(Element and text location data)
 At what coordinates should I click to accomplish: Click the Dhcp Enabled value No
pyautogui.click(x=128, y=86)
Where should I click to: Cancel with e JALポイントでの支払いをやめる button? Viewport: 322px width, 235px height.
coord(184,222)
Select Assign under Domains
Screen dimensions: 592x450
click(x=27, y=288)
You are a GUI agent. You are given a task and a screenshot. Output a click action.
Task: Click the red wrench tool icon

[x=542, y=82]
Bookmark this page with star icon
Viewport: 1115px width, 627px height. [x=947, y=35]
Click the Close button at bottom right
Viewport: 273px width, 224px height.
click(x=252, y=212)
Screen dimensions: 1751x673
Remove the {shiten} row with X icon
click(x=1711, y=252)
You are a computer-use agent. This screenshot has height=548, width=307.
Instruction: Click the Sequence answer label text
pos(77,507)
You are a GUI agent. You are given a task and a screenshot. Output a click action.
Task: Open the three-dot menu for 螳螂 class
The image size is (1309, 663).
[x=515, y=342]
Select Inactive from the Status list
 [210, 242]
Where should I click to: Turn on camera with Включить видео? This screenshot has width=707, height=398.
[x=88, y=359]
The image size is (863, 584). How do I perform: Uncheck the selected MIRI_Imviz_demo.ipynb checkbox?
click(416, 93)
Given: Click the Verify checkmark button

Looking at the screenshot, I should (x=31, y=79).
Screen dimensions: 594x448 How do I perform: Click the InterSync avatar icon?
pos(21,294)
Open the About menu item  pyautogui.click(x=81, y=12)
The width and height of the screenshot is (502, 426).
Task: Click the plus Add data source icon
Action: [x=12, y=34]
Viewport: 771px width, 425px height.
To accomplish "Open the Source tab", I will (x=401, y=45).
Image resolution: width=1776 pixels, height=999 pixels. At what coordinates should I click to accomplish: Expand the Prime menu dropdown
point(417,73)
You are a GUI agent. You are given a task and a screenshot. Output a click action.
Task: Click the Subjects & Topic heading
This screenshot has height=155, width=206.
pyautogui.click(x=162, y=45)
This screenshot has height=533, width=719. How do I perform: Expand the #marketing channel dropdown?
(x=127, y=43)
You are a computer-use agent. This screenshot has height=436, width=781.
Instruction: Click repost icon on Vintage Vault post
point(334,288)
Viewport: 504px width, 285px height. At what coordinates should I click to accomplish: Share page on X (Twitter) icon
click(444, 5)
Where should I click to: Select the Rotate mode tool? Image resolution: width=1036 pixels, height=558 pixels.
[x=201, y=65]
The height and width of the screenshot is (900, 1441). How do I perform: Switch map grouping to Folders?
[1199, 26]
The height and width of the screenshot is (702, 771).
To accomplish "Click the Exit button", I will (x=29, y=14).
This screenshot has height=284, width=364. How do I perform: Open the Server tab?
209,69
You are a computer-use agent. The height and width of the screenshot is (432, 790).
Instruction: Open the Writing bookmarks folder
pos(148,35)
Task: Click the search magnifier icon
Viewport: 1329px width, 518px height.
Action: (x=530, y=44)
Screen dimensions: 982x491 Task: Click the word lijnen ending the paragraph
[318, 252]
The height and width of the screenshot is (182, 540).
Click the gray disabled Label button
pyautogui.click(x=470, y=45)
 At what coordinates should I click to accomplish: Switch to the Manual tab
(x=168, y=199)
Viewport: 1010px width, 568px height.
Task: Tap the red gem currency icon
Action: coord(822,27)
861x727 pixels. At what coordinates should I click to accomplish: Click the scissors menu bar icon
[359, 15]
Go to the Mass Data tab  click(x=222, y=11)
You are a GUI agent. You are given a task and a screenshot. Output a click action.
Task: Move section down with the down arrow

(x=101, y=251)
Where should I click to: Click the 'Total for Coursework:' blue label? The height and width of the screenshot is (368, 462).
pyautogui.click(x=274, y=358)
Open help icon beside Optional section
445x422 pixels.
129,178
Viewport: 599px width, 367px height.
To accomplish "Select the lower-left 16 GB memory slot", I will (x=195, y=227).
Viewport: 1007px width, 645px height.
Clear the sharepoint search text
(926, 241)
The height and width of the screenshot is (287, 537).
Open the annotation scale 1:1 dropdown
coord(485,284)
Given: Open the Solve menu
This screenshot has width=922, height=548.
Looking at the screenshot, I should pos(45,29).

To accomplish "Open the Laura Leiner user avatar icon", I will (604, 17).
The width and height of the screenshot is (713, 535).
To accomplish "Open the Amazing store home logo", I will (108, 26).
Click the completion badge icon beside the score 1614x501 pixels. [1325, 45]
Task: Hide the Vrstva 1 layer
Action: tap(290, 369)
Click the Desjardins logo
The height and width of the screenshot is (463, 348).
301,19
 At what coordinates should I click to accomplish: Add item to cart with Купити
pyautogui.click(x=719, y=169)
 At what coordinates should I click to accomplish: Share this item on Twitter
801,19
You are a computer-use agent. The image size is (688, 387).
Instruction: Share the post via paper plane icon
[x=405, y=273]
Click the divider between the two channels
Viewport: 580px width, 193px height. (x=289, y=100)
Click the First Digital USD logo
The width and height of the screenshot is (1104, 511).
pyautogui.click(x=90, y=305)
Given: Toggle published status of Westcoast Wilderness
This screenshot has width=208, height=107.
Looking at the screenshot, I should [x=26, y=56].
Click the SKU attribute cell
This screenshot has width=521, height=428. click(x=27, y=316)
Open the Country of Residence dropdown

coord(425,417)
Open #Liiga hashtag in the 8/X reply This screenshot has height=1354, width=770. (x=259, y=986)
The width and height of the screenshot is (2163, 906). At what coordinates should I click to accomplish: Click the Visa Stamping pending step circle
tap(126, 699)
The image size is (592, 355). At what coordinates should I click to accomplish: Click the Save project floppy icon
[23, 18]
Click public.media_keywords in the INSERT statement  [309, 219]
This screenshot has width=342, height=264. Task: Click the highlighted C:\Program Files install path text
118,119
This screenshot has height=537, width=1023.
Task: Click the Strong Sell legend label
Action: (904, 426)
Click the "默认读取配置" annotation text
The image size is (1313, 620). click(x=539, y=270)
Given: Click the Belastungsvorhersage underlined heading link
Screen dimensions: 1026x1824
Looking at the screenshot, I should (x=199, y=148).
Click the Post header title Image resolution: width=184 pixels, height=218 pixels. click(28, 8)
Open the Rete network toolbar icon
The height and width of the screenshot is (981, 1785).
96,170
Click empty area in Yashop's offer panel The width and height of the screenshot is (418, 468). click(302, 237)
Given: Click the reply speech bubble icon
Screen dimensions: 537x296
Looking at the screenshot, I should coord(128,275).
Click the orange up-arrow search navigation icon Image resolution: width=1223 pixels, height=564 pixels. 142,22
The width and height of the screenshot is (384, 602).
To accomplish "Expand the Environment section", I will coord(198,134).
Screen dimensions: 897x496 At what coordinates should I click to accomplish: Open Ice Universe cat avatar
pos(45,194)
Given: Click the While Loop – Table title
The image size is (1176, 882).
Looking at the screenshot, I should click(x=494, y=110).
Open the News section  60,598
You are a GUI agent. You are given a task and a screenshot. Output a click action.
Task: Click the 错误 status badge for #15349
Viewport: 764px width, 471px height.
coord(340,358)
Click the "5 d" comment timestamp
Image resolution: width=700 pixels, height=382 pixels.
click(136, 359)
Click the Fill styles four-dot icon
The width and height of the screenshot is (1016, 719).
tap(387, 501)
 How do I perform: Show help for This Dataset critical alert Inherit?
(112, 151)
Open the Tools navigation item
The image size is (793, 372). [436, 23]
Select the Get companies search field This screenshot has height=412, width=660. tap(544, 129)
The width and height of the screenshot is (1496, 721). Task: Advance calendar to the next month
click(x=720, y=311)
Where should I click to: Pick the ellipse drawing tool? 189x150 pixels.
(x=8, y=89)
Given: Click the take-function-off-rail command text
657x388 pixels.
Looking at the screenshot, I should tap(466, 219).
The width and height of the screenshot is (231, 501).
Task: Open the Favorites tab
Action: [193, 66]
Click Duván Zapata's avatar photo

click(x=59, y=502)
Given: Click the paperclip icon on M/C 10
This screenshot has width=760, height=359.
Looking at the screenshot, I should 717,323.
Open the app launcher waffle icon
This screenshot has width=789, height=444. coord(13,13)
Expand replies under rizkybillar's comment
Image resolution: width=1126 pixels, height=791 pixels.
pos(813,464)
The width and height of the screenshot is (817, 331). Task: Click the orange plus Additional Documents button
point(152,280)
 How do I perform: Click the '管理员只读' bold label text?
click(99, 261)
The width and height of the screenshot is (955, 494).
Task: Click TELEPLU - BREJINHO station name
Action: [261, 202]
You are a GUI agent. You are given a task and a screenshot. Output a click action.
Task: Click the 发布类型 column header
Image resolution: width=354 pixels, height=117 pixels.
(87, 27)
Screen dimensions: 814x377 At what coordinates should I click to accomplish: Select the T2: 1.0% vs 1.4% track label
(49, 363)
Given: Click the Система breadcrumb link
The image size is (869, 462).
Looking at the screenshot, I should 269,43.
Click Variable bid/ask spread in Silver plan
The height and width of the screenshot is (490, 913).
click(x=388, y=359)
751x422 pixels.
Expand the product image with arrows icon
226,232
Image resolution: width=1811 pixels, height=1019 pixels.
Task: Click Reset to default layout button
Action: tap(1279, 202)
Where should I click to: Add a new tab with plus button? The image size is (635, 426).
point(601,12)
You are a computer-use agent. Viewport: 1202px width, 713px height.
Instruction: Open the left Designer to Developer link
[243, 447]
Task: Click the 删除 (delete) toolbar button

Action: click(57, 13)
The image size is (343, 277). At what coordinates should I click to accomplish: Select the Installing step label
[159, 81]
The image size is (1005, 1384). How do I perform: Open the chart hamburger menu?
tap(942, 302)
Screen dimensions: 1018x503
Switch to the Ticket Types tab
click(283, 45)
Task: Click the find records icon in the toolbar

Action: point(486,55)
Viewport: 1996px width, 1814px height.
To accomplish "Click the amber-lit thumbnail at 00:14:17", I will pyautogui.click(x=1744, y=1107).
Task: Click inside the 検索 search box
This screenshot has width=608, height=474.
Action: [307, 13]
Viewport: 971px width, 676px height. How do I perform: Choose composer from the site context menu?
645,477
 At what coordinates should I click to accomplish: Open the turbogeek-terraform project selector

* GOAL: Print the listing verbatim, starting at its first line and ending at the line containing "Looking at the screenshot, I should (x=31, y=79).", with both of those lines included.

* EXERCISE RESULT:
 At what coordinates should I click to accomplish: Click the Dhcp Enabled value No
pyautogui.click(x=128, y=86)
Where should I click to: Cancel with e JALポイントでの支払いをやめる button? Viewport: 322px width, 235px height.
coord(184,222)
Select Assign under Domains
Screen dimensions: 592x450
click(x=27, y=288)
You are a GUI agent. You are given a task and a screenshot. Output a click action.
Task: Click the red wrench tool icon

[x=542, y=82]
Bookmark this page with star icon
Viewport: 1115px width, 627px height. [x=947, y=35]
Click the Close button at bottom right
Viewport: 273px width, 224px height.
click(x=252, y=212)
Screen dimensions: 1751x673
Remove the {shiten} row with X icon
click(x=1711, y=252)
You are a computer-use agent. This screenshot has height=548, width=307.
Instruction: Click the Sequence answer label text
pos(77,507)
You are a GUI agent. You are given a task and a screenshot. Output a click action.
Task: Open the three-dot menu for 螳螂 class
The image size is (1309, 663).
[x=515, y=342]
Select Inactive from the Status list
 [210, 242]
Where should I click to: Turn on camera with Включить видео? This screenshot has width=707, height=398.
[x=88, y=359]
The image size is (863, 584). How do I perform: Uncheck the selected MIRI_Imviz_demo.ipynb checkbox?
click(416, 93)
Given: Click the Verify checkmark button

Looking at the screenshot, I should (x=31, y=79).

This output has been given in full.